## Requirements:
[1] Answer these questions about the post on government spending:
(a) What slogan does the post attribute to the Labor Party?
(b) By what year is the federal government forecast to be in surplus?
(c) During most of 2010 and 2011, for which year did the Australian Treasury forecast a surplus?
[2] Extend the post on government spending beyond its final paragraph, keeping the same voice and argument.

## Text extract:
07 January 2014

How the Government Pisses Your Money Up the Wall


In recent elections, cutting government spending has become a political taboo. Who can forget the Labor Party’s fear inducing “cut to the bone” slogan? The reality of Australian state and federal governments is that there is always inefficient and wasteful spending occurring. It is a certainty that taxation revenue will be squandered because unlike a business or an individual, there are no market prices or accurate profit and loss statement to tell the government if resources are being used efficiently. How do we know what a customs/border security officer is worth? Without market pricing there will be inefficiencies that are usually ignored because the government of the day will always prioritise the political solution over the economic solution.



This post will outline wasteful spending and that there is ample room for reducing government expenditure.

Currently, the federal government is forecast to be in surplus by 2016. This will not happen simply because recessions or financial crisis are likely to occur between now and then. The negative impact of such risks has been ignored when forecasting the budget trajectory.

Recessions are never predicted in advance, which means that forecasts are always optimistic. This is why I doubt Australia will run a surplus in the next 10 years. Consider that for most of 2010 and 2011 the Australian Treasury forecast that they would have a surplus in 2012-13 only to abandon that prediction at the end of 2012!

It was only a year or two ago, these same mainstream economists were saying running deficits are okay during “low-growth periods”. But what if these are the good times and the worst is yet to come? It means that the deficits will grow and we will enter a debt spiral in which deficits cannot be contained without political blowback and the debt balloons into the stratosphere. Eventually, markets lose confidence and interest rates spike as the threat of default looms. The fallacy that people make when thinking about debt crises is that the problem does not start when rates spike but in the years prior when debt accumulates. It is still early days but remedial action needs to be taken now before the government is left to the mercy of the markets.

## Element and text location data:
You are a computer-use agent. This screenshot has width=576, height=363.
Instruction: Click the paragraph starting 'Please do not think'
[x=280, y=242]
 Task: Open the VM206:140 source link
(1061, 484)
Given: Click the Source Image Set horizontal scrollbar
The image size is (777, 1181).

...

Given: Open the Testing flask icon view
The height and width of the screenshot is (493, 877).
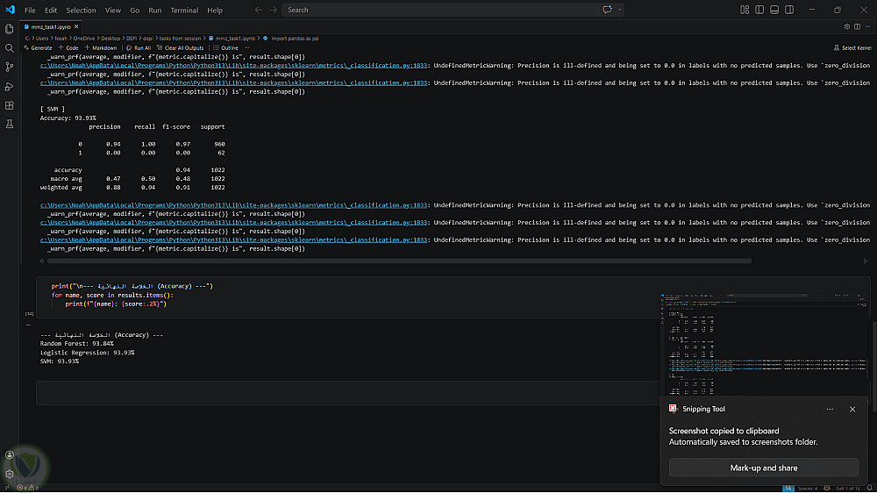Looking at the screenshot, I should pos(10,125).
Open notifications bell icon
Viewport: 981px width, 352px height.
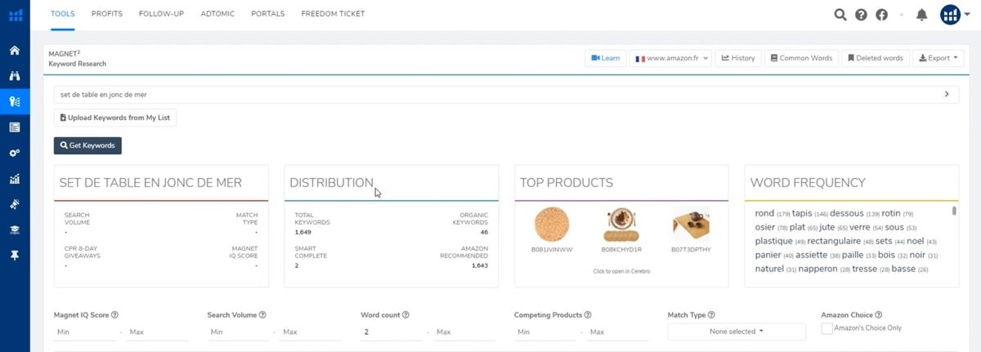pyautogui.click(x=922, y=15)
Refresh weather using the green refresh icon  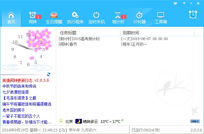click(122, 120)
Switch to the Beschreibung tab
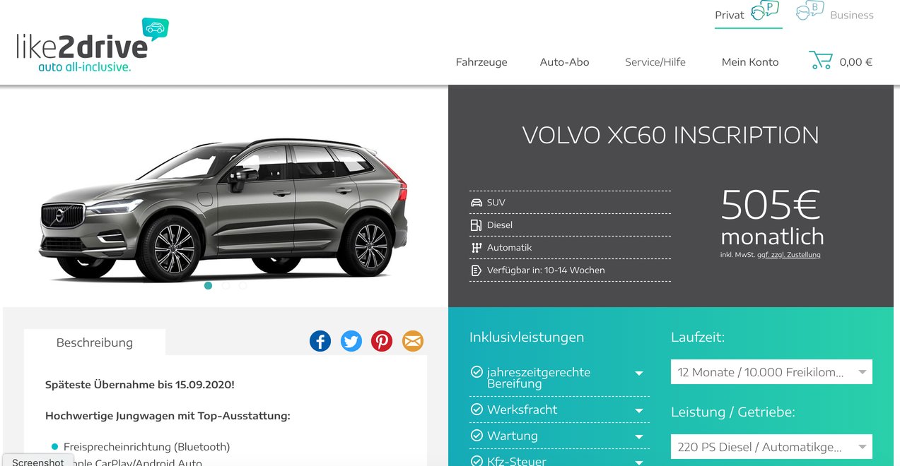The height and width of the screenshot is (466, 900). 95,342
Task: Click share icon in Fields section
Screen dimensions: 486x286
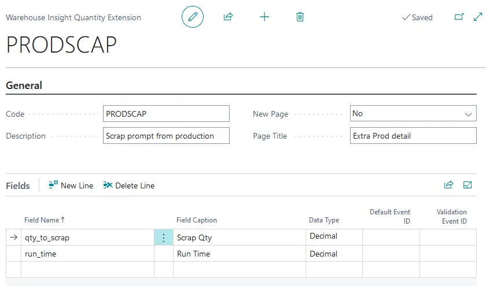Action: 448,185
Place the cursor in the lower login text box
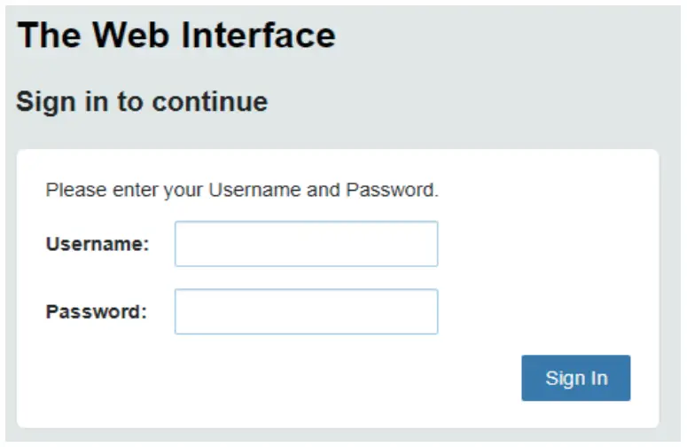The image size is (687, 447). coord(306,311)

==

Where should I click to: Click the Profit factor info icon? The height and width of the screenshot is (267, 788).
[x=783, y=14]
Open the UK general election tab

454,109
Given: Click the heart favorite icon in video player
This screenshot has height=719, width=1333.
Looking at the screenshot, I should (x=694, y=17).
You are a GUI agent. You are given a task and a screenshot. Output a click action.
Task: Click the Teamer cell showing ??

## Answers per task:
[1]
(a) "cut to the bone"
(b) 2016
(c) 2012-13

[2]
But why cut spending and not increase taxes? The simple answer is that the economy grows when the private sector is free to invest capital at high rates of return. A crude example is if a business can invest and generate 20% ROI, while the government builds a highway that collects tolls and generates 5% ROI. Then the private business should invest that money instead of the government taxing or borrowing from the private sector to deliver lower returns. This is fundamentally why increasing taxes is the worst way to reduce the deficit. Cutting spending is the best path to balancing the government budget. There is plenty of waste, fraud, abuse and middle class welfare which can be eliminated to deliver instant expense reductions:

Political remedies to cutting spending
Of course the government is constrained politically in cutting government spending because there will be some interest group that will protest less money flowing their way. The best way to reduce the political blowback is by reducing spending and reducing taxes simultaneously. For example, if $1,000 in government expenditure is cut, reduce taxes by $500 and use the remaining $500 to reduce the deficit. As the deficit is reduced further the tax reduction can increase to make further cuts more appealing. For examples if the deficit is relatively small then a $1000 reduction in government spending can then be used to reduce taxes by $800 and the deficit by $200.

This is why the austerity measures in Europe have been unpopular and ineffective. The European governments reduced spending and raised taxes which slowed the economy and resulted in political turbulence. By cutting taxes in tandem with government expenses, the political cost is reduced and the economy benefits.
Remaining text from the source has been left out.